I have a network that uses 8 LSTM layers of size 512 each, with a batch size of 1024 and a seq length of 512. The result seems to cause python to use 100% of memory and cause my PC to freeze up, even though I have upgraded to 32 GB of RAM.
I am using a large batch size because I have a very large training dataset so it seems to make sense to get through the data quicker. When I make a smaller batch size and seq length then it doesn’t freeze up, but is unreasonably slow.

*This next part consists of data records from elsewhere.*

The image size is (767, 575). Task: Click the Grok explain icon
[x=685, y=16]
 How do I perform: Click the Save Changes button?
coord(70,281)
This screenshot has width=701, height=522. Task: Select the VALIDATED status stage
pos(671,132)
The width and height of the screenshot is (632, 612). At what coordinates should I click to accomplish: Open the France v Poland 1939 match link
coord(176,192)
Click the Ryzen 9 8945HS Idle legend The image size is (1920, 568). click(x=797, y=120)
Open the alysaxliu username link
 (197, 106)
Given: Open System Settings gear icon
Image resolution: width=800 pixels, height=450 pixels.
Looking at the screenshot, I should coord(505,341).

  1. Is there a way to have PyTorch not consume so much memory?
  2. Would it help if I increased the RAM again? It seems like it made no difference
  3. Is the size of the batches and / or architecture unreasonable? My limited experience with RNNs seems like the architecture isn’t that big, but maybe I’m mistaken


Based on your description I guess that either the swap is used as your RAM is already full or the process gets indeed stuck and the OS should kill it.

  1. If your current training really needs this amount of memory, there wouldn’t be a workaround besides e.g. lowering the batch size or using torch.utils.checkpoint to trade compute for memory. Check if you are storing unnecessary data and could remove it.
  2. Maybe, but you should check how much the memory usage increases depending on the batch size. E.g. check the RAM usage for a batch size of 1, 2, 3, … and try to estimate how much memory would be needed for your desired batch size.